* [Task requirements] Nothing but the lines from the start of the entries through the line containing "Given: Switch to folder tree view icon" should appear in the answer, each given exactly.

====== Supplied information

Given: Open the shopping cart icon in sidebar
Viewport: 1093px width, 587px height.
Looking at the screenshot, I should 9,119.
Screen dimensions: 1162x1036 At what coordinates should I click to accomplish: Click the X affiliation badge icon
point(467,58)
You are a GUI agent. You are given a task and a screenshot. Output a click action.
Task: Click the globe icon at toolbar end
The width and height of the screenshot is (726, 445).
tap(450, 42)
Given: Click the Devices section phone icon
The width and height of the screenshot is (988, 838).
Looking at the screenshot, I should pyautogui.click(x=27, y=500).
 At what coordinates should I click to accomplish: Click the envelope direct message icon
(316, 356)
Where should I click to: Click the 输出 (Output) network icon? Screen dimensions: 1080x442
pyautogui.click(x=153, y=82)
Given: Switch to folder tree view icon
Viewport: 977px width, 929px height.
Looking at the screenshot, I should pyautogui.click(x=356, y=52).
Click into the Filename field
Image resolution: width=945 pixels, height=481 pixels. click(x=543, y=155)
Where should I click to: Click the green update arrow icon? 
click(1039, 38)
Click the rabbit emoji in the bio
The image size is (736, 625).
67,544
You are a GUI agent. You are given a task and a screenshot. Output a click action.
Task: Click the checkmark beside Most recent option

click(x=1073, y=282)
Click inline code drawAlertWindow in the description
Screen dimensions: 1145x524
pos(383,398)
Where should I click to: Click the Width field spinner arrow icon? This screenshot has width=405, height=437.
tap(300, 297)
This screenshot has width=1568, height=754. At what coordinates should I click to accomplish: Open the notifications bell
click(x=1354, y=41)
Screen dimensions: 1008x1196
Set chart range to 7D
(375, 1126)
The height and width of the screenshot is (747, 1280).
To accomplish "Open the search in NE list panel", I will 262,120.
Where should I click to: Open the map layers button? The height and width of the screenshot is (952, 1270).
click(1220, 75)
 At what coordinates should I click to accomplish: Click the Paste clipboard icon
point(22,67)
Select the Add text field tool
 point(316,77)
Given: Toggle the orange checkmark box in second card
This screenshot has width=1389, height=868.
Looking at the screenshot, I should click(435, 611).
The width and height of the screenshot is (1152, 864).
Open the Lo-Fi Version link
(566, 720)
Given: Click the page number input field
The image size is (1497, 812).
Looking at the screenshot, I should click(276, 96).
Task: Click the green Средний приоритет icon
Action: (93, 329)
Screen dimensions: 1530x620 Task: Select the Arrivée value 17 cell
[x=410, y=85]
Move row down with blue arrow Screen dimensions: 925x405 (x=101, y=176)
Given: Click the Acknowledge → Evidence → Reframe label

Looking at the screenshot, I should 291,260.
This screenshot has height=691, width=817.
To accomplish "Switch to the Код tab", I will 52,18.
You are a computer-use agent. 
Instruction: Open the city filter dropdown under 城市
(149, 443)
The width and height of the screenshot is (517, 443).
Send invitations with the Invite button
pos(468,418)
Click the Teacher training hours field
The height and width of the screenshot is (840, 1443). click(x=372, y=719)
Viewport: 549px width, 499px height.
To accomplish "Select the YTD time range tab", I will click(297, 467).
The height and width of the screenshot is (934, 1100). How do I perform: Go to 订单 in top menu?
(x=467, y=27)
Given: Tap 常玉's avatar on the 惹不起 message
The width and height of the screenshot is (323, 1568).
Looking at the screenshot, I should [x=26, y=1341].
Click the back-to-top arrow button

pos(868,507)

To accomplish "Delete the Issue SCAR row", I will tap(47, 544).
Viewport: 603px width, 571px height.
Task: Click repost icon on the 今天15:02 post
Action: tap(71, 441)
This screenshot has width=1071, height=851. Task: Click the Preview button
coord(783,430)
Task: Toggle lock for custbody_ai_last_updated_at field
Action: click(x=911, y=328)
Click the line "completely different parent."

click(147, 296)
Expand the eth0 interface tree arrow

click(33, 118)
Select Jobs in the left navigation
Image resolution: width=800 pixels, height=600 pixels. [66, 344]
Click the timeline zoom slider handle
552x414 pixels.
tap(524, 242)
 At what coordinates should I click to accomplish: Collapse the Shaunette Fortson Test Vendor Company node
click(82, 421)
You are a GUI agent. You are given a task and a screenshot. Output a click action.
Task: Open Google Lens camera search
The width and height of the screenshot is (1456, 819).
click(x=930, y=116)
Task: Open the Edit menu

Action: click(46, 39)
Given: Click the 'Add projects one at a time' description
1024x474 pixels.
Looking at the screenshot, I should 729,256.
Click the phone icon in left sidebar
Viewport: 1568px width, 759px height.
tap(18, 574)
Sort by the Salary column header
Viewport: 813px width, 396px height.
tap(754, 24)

============

* [Result of the task]
Given: Open the shopping cart icon in sidebar
Viewport: 1093px width, 587px height.
Looking at the screenshot, I should 9,119.
Screen dimensions: 1162x1036 At what coordinates should I click to accomplish: Click the X affiliation badge icon
point(467,58)
You are a GUI agent. You are given a task and a screenshot. Output a click action.
Task: Click the globe icon at toolbar end
The width and height of the screenshot is (726, 445).
tap(450, 42)
Given: Click the Devices section phone icon
The width and height of the screenshot is (988, 838).
Looking at the screenshot, I should pyautogui.click(x=27, y=500).
 At what coordinates should I click to accomplish: Click the envelope direct message icon
(316, 356)
Where should I click to: Click the 输出 (Output) network icon? Screen dimensions: 1080x442
pyautogui.click(x=153, y=82)
Given: Switch to folder tree view icon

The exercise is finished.